East Sussex Wildlife Rescue and Ambulance Service (WRAS) received an unusual call which at first they thought was going to be a hoax. Sussex Police phoned at midday on Saturday reporting that a deer had been seen on the beach near Seaford sailing club.
"I jumped in my ambulance and headed in that direction only to receive two more calls about this deer which had been swimming out in the sea! This was getting more and more bizarre. Whilst searching along the sea front at Seaford, I received another call to say the deer had traveled along the beach and was almost up to the Martello Tower getting closer to Seaford Town, but now the deer had crossed the road and had jumped over a small wall and fallen 30ft into a basement courtyard" said Trevor Weeks, founder of East Sussex WRAS.
On arrival several people were looking over the wall at the deer which was now lying on the patio traumatized. WRAS then received a call from the RSPCA saying they were we aware of the deer and that they were on route too. Knowing how lively and difficult deer can be to handle the rescuer felt it best to ask for a vet to attend onsite. Unfortunately local vets were not available so Veterinary Surgeon Rosario Gutierrez from Horsebridge Vets was asked to attend as she has experience of dealing with deer.

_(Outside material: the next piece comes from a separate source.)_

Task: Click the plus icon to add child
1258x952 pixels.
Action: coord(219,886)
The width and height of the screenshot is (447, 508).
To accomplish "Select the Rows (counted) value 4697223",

"We decided to leave the deer in the courtyard to rest as we knew that as soon as we touch the deer its stress levels would increase rapidly and could possible die from stress. So it was felt best to let the deer rest until the vet and rescue team were all in position and ready to deal with the deer" said Trevor.
"Trevor and I climbed down the stairs followed by WRAS volunteer Kevin Harlow and the RSPCA Inspector. The deer luckily stayed fairly still until we were close and Murrae and I managed to catch the deer without too much fuss and stress. Rosario then come down and sedated the deer and gave medication on site to help with the transportation" said WRAS director Murrae Hume.
The deer was lifted onto the stretcher and carried up the steps to the WRAS ambulance. Trevor traveled in the back with the deer whilst Kevin drove the van to Horsebridge for further assessment and treatment.
At the vets the deer was hypothermic and needed to be gently warmed up. He also had a broken antler too, which need to be fixed.
"Rosario helped secure the antler in place and treat the deer for hypotermia, which is difficult as their fur seems to soak up the water, which proved difficult to remove. The deer was given several x-rays to check for fractures and there were luckily none. However Rosario was a unsure about the condition of the lungs." said Trevor.
The deer was settle down for the night, but unfortunately died. It is possible the deer had lung problems and was generally run down and weak from the whole traumatic event of being frightened of people and dogs on the beach and falling into the basement.
"Deer are notoriously difficult to handle and deal with and the males are even more difficult than the females. We tried our best but it was not to be on this occasion" said Trevor, "we could really do with some better facilities down here for dealing with the rehabilitation of deer, but they are costly and expensive to fund. We hope that our unit at Horsebridge will eventually have some purpose built facilities just for deer casualties."